Sans oublier particulièrement, « le Gringo Voisard, dirigeant syndical d’un petit village, avec sa casquette penchée et son rire franc ; le Palito Gorosito, avec ses convictions non-négociables et sa grande humilité ; le Negro Hormaeche, avec sa militance syndicale et sa musique ; Raúl San Martín, ouvrier métallurgiste, que les geôliers laissèrent mourir d’une méningite aigue ».
Et ce souvenir, cet hommage, ne peut se limiter à des noms individuels, insiste Martini. « A nos côtés, il y aura nos frères et nos parents qui ne sont plus vivants, et les milliers de camarades, hommes et femmes, qui se sont engagés en faveur d’une patrie libre et juste, inclusive pour tous et qui ont perdu leur vie ou leur liberté dans cette tentative de la concrétiser… Notre engagement pour la mémoire et la vérité avec justice est dédiée à leur mémoire », conclut-il.
- Sergio Ferrari, journaliste, et le photographe José Cettour, auteur des images sont, des anciens prisonniers politiques de la prison de Coronda et membres de l’Association civile El Periscopio.
[1] Le troisième inculpé de ce procès, le commandant de gendarmerie Octavio Zirone, est décédé en 2014.
[2] Le nom de l’association vient de « périscope », instrument d’une utilité vitale pour la résistance à Coronda. Celui-ci consistait en un minuscule morceau de verre, collé sur une masse de pain obscurcie avec de la cendre et encapsulé partiellement dans du plastique vert obtenu d’une capsule du tube de dentifrice. Il était soutenu par une paille de balai. On le sortait par les trous de la partie inférieure de la porte de la cellule pour contrôler les mouvements des geôliers.
[3] 3) On estime que 1.153 prisonniers politiques ont passé à Coronda, de 1974 à 1979, date de sa fermeture comme centre de détention pour des prisonniers pour causes politiques, syndicales et étudiantes.
[4] L’écrivain uruguayen Eduardo Galeano (décédé en 2015) écrivit dans l’épilogue du livre : « Ce témoignage des prisonniers de Coronda est un autre apport au sauvetage de la mémoire collective. Celle-ci respire, cachée sous l’amnésie obligatoire ». Le livre fut présenté, à partir de 2003, dans plus d’une centaine d’activités publiques en Argentine et à l’extérieur : en Suisse, en France, au Canada et au Pérou.

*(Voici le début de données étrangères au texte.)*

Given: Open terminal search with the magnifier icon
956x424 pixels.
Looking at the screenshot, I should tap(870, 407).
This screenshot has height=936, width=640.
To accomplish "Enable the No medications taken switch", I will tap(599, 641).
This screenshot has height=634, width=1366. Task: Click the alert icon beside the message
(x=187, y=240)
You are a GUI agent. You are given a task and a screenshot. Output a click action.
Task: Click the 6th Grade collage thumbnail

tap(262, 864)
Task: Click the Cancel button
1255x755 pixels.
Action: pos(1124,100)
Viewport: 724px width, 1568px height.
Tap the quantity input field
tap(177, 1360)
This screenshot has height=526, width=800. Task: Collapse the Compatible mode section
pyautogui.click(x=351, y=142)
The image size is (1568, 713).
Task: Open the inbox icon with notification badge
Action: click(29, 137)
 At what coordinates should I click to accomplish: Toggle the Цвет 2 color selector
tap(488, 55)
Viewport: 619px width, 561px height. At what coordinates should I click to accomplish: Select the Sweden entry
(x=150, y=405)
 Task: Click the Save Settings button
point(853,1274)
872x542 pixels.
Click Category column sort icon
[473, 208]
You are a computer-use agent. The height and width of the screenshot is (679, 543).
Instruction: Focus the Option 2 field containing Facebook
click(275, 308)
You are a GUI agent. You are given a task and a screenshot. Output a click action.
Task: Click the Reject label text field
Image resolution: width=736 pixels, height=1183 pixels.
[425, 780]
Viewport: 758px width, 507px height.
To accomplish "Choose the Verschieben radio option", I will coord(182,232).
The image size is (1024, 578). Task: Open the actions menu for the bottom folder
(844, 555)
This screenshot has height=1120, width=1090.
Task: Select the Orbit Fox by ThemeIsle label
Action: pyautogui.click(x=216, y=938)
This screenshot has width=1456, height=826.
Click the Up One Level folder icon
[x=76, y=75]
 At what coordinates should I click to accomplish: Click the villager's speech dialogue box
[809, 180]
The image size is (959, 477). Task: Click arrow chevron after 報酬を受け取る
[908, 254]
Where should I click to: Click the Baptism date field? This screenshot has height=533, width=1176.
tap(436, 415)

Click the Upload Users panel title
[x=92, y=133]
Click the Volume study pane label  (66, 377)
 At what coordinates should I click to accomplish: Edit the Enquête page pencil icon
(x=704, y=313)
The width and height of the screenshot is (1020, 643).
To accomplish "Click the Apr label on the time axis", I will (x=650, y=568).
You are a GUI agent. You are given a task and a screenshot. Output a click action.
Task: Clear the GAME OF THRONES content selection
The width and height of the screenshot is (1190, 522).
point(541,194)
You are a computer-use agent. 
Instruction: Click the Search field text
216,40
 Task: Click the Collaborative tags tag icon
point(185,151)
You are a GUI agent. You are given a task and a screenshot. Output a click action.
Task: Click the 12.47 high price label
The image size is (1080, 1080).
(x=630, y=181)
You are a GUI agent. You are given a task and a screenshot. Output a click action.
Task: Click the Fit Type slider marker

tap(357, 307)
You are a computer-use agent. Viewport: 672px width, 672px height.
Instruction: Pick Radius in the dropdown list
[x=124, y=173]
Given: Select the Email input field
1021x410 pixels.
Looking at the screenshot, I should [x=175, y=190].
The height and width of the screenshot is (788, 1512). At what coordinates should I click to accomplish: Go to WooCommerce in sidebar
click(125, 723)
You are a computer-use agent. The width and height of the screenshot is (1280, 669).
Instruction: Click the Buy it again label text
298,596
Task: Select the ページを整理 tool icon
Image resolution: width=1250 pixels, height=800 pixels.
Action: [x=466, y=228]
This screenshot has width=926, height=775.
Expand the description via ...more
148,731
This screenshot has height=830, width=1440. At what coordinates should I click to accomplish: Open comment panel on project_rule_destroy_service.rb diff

[5] Des organismes de défense des droits humains estiment à 30.000 le nombre des prisonniers-disparus. Selon différentes sources, le nombre des prisonniers politiques reconnus oscille autour de 10.000. Il y eut par ailleurs des dizaines de milliers d’exilés à l’extérieur et à l’intérieur de l’Argentine
[6] Les vexations pratiquées contre les familles furent aussi brutales que celles exercées contre les détenus. Bien qu’à partir de 1977, lors des visites restreintes à 15 minutes tous les 45 jours, il n’y avait aucun contact physique, les épouses et les mères des prisonniers étaient contraintes, à maintes occasions, à se dénuder pour subir des fouilles corporelles incluant le toucher vaginal. Dans des milliers de cas, lors de leur arrivée à Coronda, on informait les prisonniers qu’ils ne pourraient pas voir leur famille, parce qu’ils étaient « punis ».